Text Normalization and Transliteration | ||
---|---|---|
Previous | Next | |
Introduction | Translation |
This plugin applies normalization, transliteration and phonetic transformations to text strings.
Convergence Text Enricher - com.semarchy.engine.plugins.convergence.text
This enricher applies normalization, transliteration and phonetic transformations to text strings. It takes an Input Text and applies an Input Filter to this text, for example to remove all characters but letters. Then it applies a series of transformations defined in the Transformation parameter and returns a Transformed Text.
The following table lists the plug-in parameters.
Parameter Name | Mandatory | Type | Description |
---|---|---|---|
Input Filter | No | String | Filter applied to the input text before the transformation. Valid values for the Filter are:
NONE , which applies no filter,
LETTERS , which removes all non-letter characters from the input string and
STANDARD , which tokenizes the input text by splitting words.
|
Transformation | Yes | String | A pipe-separated sequence of transformation definitions. Transformations include:
NORMALIZE ,
TRANSLITERATE [<Id>] and
PHONETIC <Type> [<MaxCodeLengh>] . See the
Transformations section for a detailed description of each transformation.
|
The following table lists the plug-in inputs.
Parameter Name | Mandatory | Type | Description |
---|---|---|---|
Input Text | Yes | String | Text to transform. |
The following table lists the plug-in inputs.
Parameter Name | Mandatory | Type | Description |
---|---|---|---|
Transformed Text | Yes | String | Filtered and transformed text. |
Secondary Transformed Text | Yes | String | Secondary transformed text. This text may contain transformation resulting from a Beidermorse or Double Metaphone transformation. See Other Transformations for more information . |
The following input filters are supported by the enricher:
NONE
: No filter is applied to the input text.
LETTERS
: This transformation removes all non-letter characters from the input string.

——————

- [Challenge]: Reproduce the text normalization page verbatim, between "Text Normalization and" and "a Transformed Text.", inclusive.

- [Data]:
——————

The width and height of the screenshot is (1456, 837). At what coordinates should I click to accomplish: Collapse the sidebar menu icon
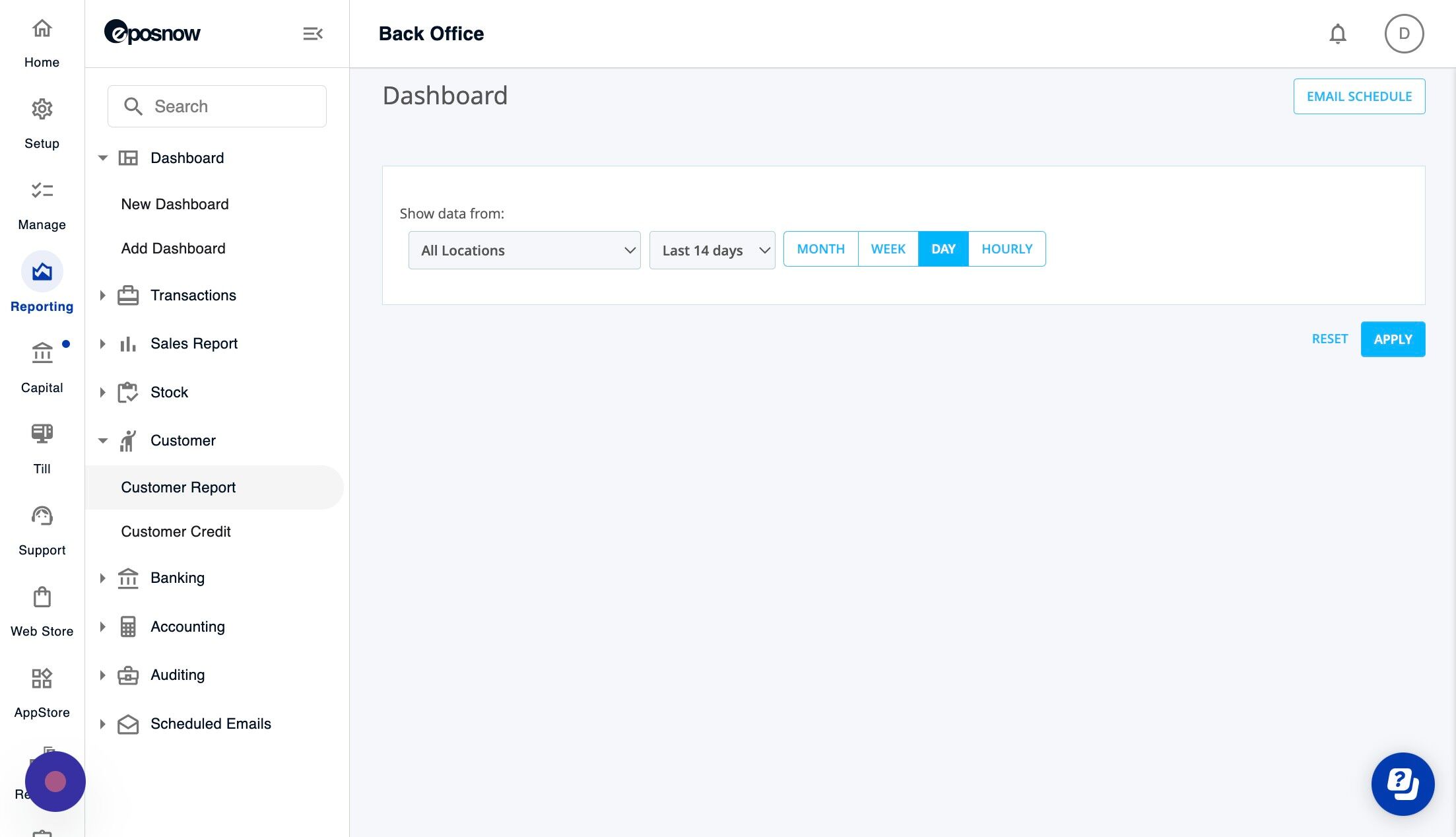tap(312, 34)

——————

- [Finished exercise]:
Text Normalization and Transliteration | ||
---|---|---|
Previous | Next | |
Introduction | Translation |
This plugin applies normalization, transliteration and phonetic transformations to text strings.
Convergence Text Enricher - com.semarchy.engine.plugins.convergence.text
This enricher applies normalization, transliteration and phonetic transformations to text strings. It takes an Input Text and applies an Input Filter to this text, for example to remove all characters but letters. Then it applies a series of transformations defined in the Transformation parameter and returns a Transformed Text.